1. Snowden still believes in America.
Yes. What makes our country strong is our system of values, not a snapshot of the structure of our agencies or the framework of our laws. We can correct the laws, restrain the overreach of agencies, and hold the senior officials responsible for abusive programs to account.
2. According to Snowden, encryption can protect user information if both ends of the connection are secure.
As I've said before, properly implemented strong encryption works. What you have to worry about are the endpoints. If someone can steal you [sic] keys (or the pre-encryption plaintext), no amount of cryptography will protect you.However, that doesn't mean end-to-end crypto is a lost cause.
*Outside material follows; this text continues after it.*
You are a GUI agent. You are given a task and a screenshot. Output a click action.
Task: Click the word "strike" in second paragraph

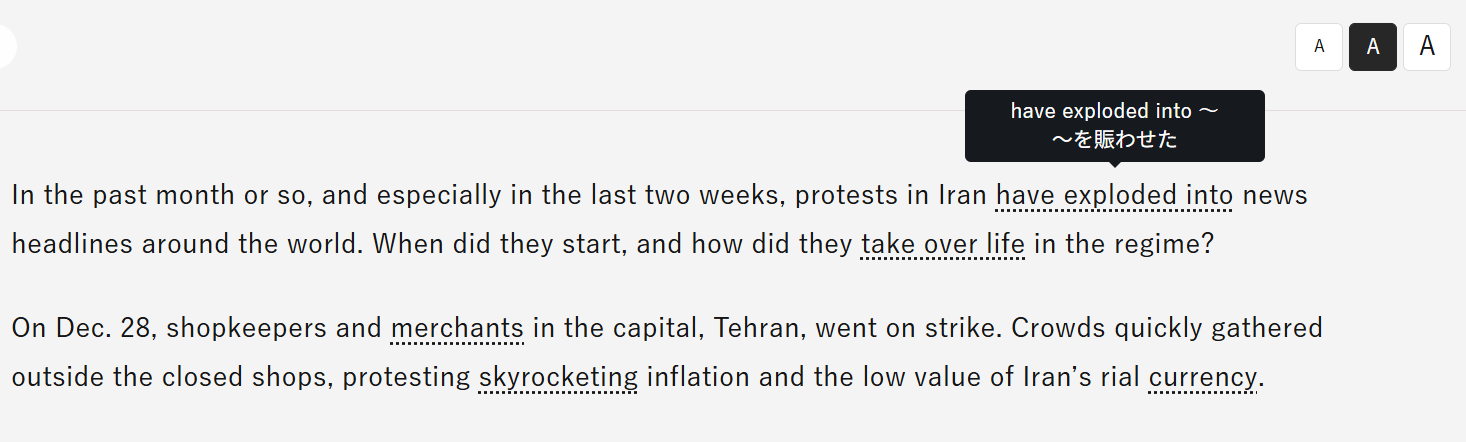pos(972,328)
By combining robust endpoint security with transport security, people can have much greater confidence in their day to day communications.
3. Snowden doesn't think that the Whistleblower Protection Act is enough.
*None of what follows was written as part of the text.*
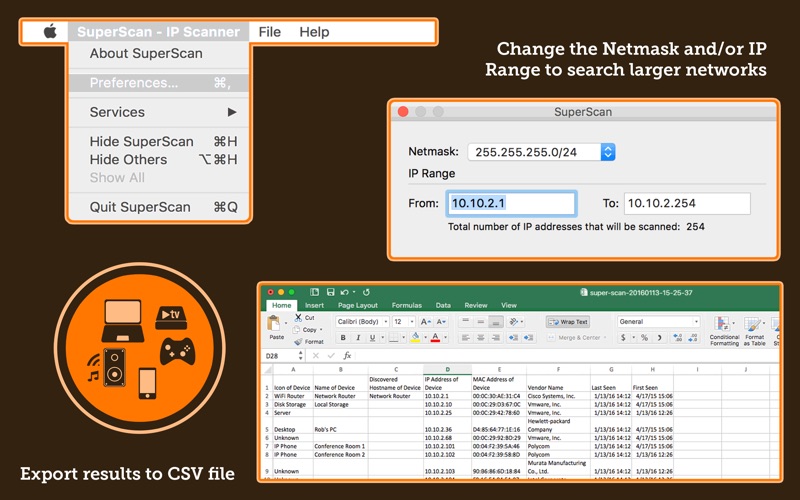
Task: Click the Apple logo in menu bar
Action: (x=50, y=32)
One of the things that has not been widely reported by journalists is that whistleblower protection laws in the US do not protect contractors in the national security arena. There are so many holes in the laws, the protections they afford are so weak, and the processes for reporting they provide are so ineffective that they appear to be intended to discourage reporting of even the clearest wrongdoing. If I had revealed what I knew about these unconstitutional but classified programs to Congress, they could have charged me with a felony. One only need to look at the case of Thomas Drake to see how the government doesn't have a good history of handling legitimate reports of wrongdoing within the system.Despite this, and despite the fact that I could not legally go to the official channels that direct NSA employees have available to them, I still made tremendous efforts to report these programs to co-workers, supervisors, and anyone with the proper clearance who would listen. The reactions of those I told about the scale of the constitutional violations ranged from deeply concerned to appalled, but no one was willing to risk their jobs, families, and possibly even freedom to go to through what Drake did.My case clearly demonstrates the need for comprehensive whistleblower protection act reform. If we had had a real process in place, and reports of wrongdoing could be taken to real, independent arbiters rather than captured officials, I might not have had to sacrifice so much to do what at this point even the President seems to agree needed to be done.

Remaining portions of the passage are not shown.